> **Work instruction**:
The expected output is an exact copy of the lines from the one containing "Task: Collapse the beans element fold marker" through the final line of the entries below, with no images.

> **Entries provided**:
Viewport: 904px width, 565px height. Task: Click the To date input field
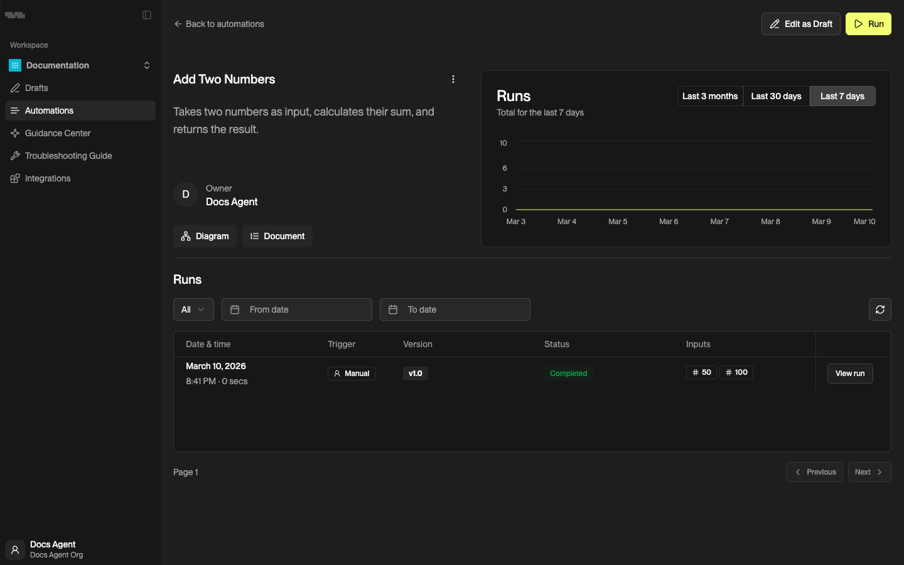point(455,309)
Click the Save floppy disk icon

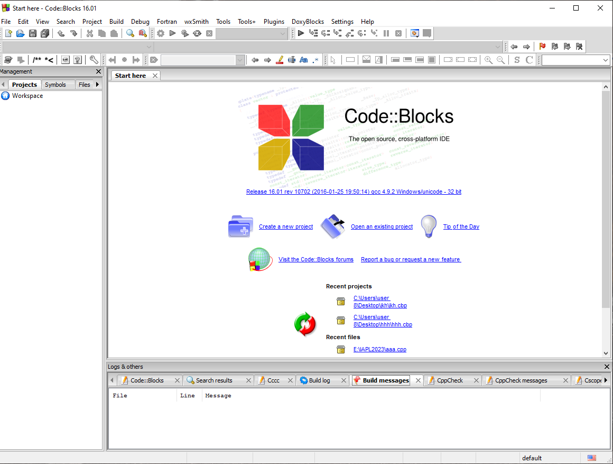coord(33,33)
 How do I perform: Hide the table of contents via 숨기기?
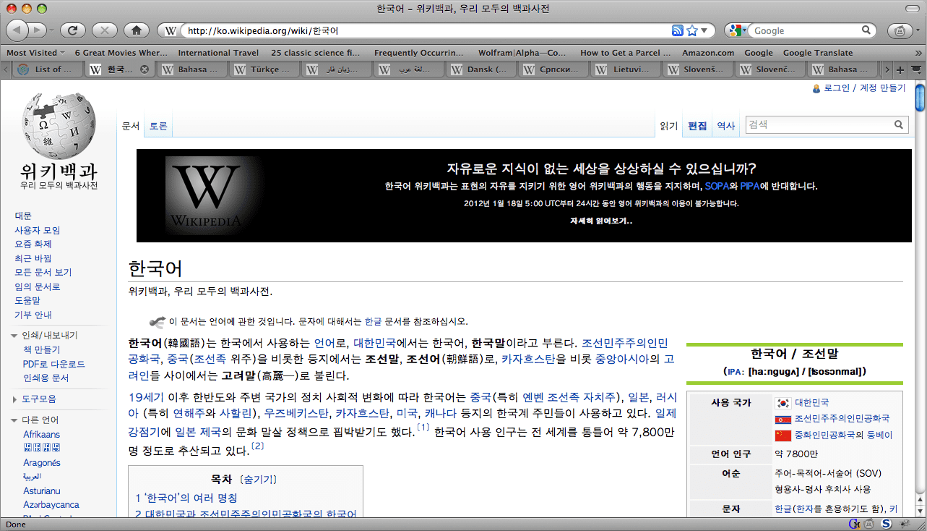pyautogui.click(x=258, y=479)
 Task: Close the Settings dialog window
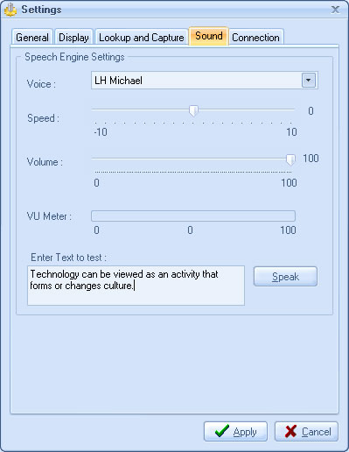pyautogui.click(x=335, y=10)
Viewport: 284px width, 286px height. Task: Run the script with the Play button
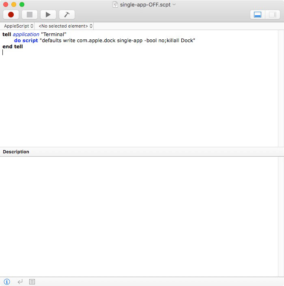pos(48,15)
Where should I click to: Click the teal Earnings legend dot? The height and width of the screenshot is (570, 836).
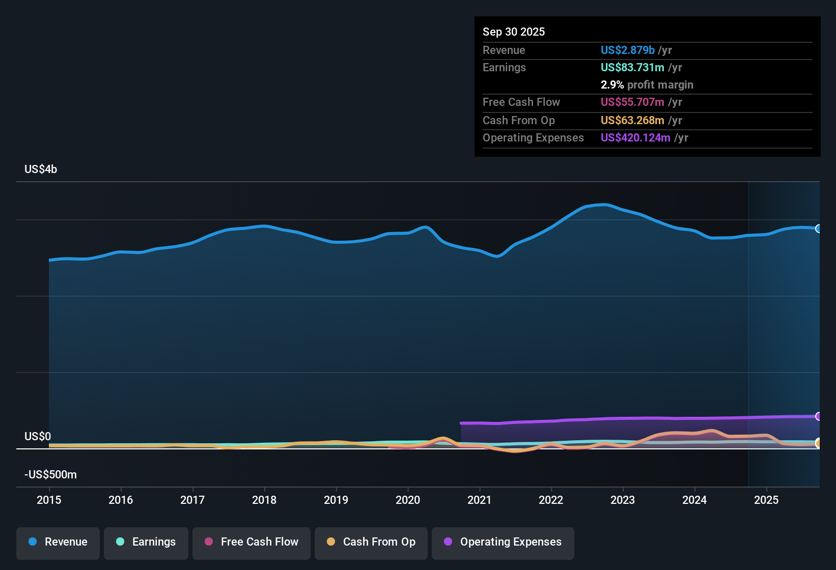pyautogui.click(x=120, y=542)
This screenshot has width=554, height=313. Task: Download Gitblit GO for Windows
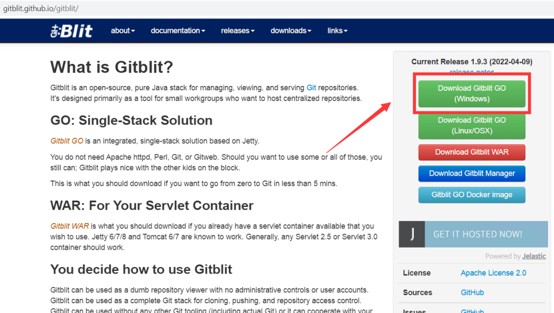tap(472, 94)
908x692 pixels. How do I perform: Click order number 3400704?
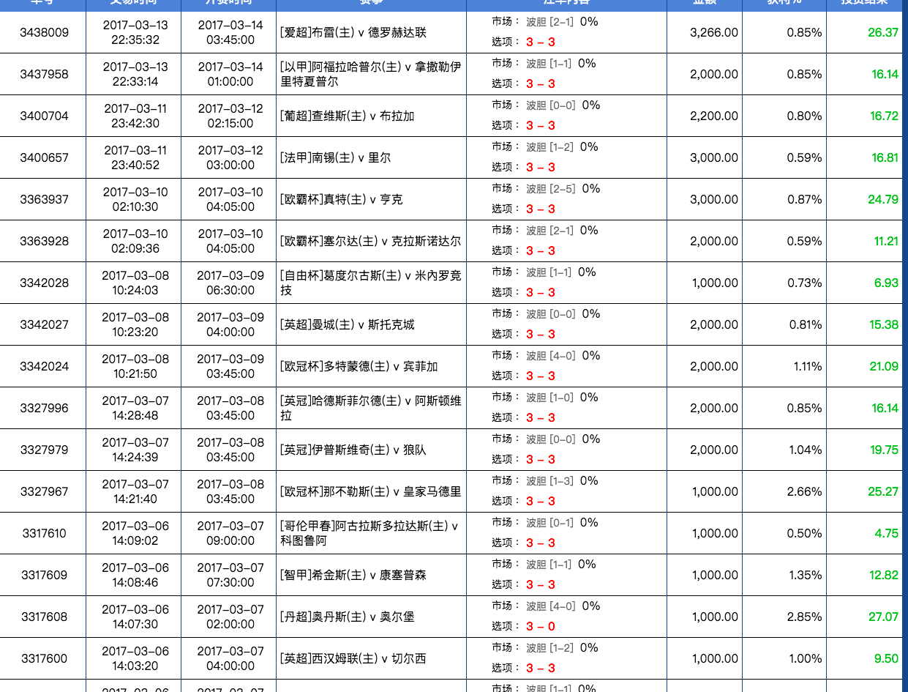tap(44, 116)
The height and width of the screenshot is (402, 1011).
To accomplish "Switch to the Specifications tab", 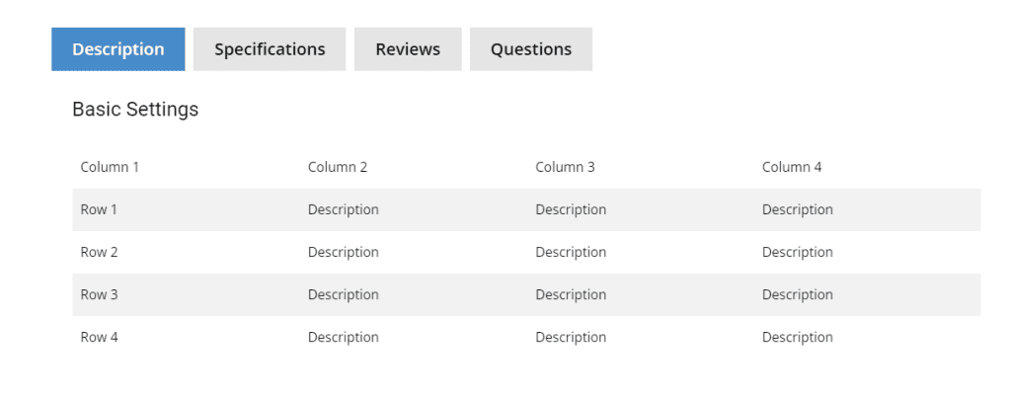I will [270, 49].
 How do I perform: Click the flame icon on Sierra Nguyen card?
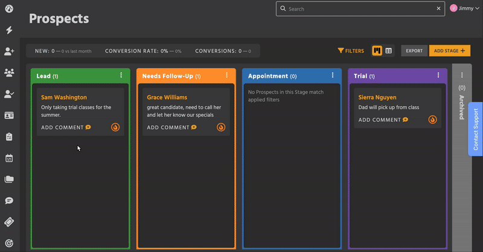432,119
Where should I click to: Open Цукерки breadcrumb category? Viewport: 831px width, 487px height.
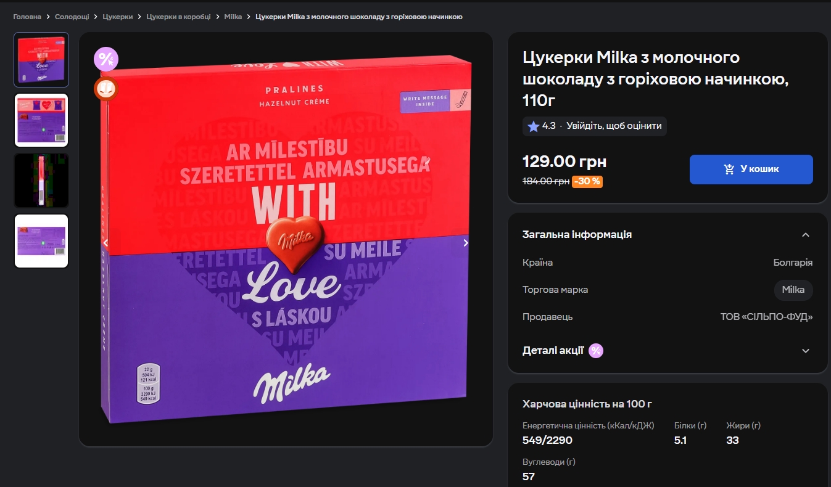118,17
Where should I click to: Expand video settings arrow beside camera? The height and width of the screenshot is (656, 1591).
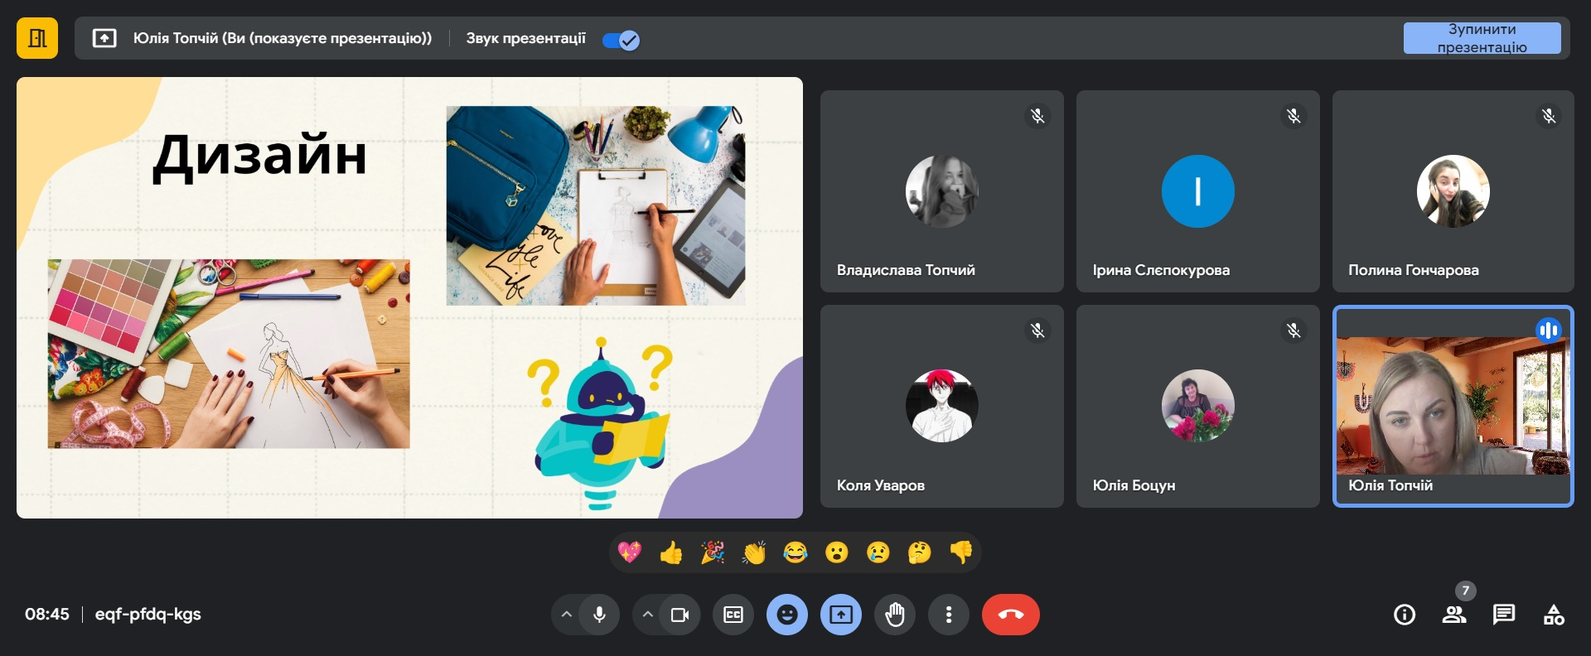coord(648,615)
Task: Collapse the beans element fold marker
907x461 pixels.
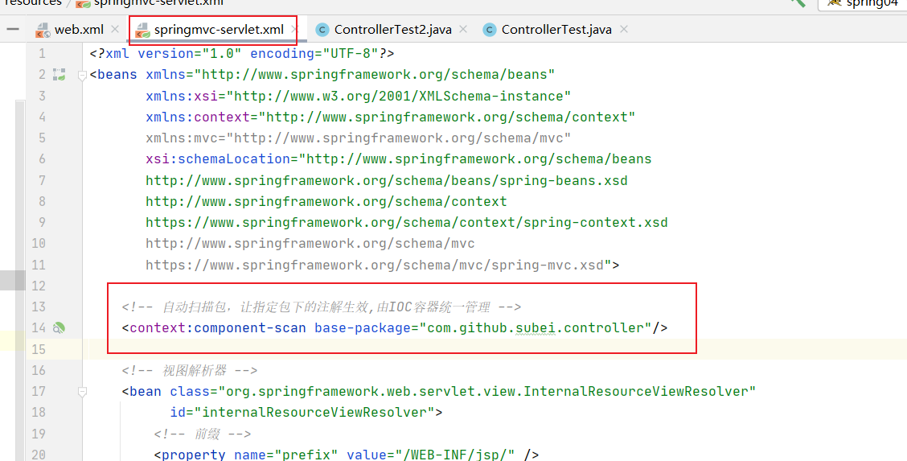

> **Expected output**:
Task: Collapse the beans element fold marker
907x461 pixels.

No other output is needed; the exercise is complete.